Hiya all.. first off GREAT FORUM!! .. I just wanted some advice for the KAFUFFLE Ive gotten myself into

Sorry for my spelling and Blackberry Messenger language lol

like all of you I thought the mother of my Child was the one until i saw her true side.. after being together for 6 years we had a bad break up.. My son is now 3 and since he was 9months I have had him every single weekend and havent missed a single week..I am a student and have just finished University, at first I was paying my Ex £50 a week and buying Nappies and clothes, this went on for 2 months, I was then told that she does a lot of clubbing a buys bottles in a club at a 300% inflation cost (ridiculous) I confronted her about this and thought about it Why the helll would she need £50 PLUS BENEFITS per week

. We had many arguments and we amiccably decided that I will physically buy all food nappies and clothes and pay for holidays for him.

For the Past 12 Months I have bought all his groceries Clothes and Nappies

I have Kept alot of receipts that show that Every Monday Around the same time I will visit and Asda close by to her and bought all the same things including once or twice a months I bought Boxes of Nappies and Wipes in Bulk.

Alot of people are aware of our arrangement including the Nursery ( I had to sit with him for 2 days at the nursery and help him Settle in.

THEN...

I normally pick up my son on Friday Eveningins and return him on Monday Morning

3 Weeks ago friday I was en route to collect him via public transport, It then began to rain, I then decided to go home collect the car and come back, this made me 2 hours late and instead of picking him up at 6pm I arrived lates 8.30pm.

Before I arrived I texted my Ex 20 mins before telling her ill be 5 mins .. just so that she could get him ready so that Im not waiting in the house with a big crossair on my head for abuse which is what alwways happens when she doesnt get her way..

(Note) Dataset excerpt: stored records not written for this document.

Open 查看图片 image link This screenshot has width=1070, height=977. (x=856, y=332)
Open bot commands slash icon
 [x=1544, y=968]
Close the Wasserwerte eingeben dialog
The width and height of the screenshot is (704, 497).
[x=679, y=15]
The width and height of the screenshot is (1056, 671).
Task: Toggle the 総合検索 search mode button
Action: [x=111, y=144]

Undoubtedly I arrive and he did not have shoes on yet, She begins getting him ready and starts abusing me verbally... i then return the favour x10 .. she gets annoyed and tells me Im not taking him anymore.. then the police are called.

When they arrive im waiting outside calmly and she tells them she just wants me to leave her alone and go through the courts, I have no chouice but to leave... the next 3 weeks I try to contact her to collect him and we just go back and forth abusing each other ( NOT COOL)

THEN YESTERDAY I GET THE POLICE BANGING AT MY DOOR AND IM ARRESTED FOR COMMON ASSAULT AND HARRASMENT.. SHE changed her story the day before and said that I hit her over 2 and a half weeks after the incident. to which police were called and didn't even deem it worth taking my statement.

HOLES in her story

* She said she was scared and when i Hit her she shut up. But when she called the police I then called them after and asked the operator to just listen to her mouthing off while I stay calm.

* the fact that even though the police attended she didnt tell them that I touched her, then 3 weeks later All of a sudden she remembers I hit her.

* She confirmed in her statement the fact that I told her to " just shut up and get him ready"

Surely The statement "you do not have to say anything but it may harm your defense etc etc " Surely the court will discredit her story a little bit.

In short I was bailed and the police woman didnt seem to impressed by the situation as she said there were two elderly ladies with legitimate claims.

I have NO DOUBT this cannot be solved ammicably and will have to be settled by the courts but I am very confused about where to start.

I have just finished university, and Have just Started my Claims for job seekers Allowance as i dont expect to get a job until I get my certificates etc...

just wanted to get a bit of advice on what you guys think I should do. Next

5 Replies
5 Replies
Registered
(@Darren)
Joined: 14 years ago

Noble Member
Posts: 1072

Hi there

This seems to be another common story at with many dad's posting the same,

I think you will need to apply to court for a contact order to get this resolved, you could ask your ex to attend mediation first to see if this can avoided as it might speed things up.

If your not able to get mediation off the ground then you can would need to apply to court, there's a step by step guide to representing yourself self and applying for the contact order at the top of the legal section.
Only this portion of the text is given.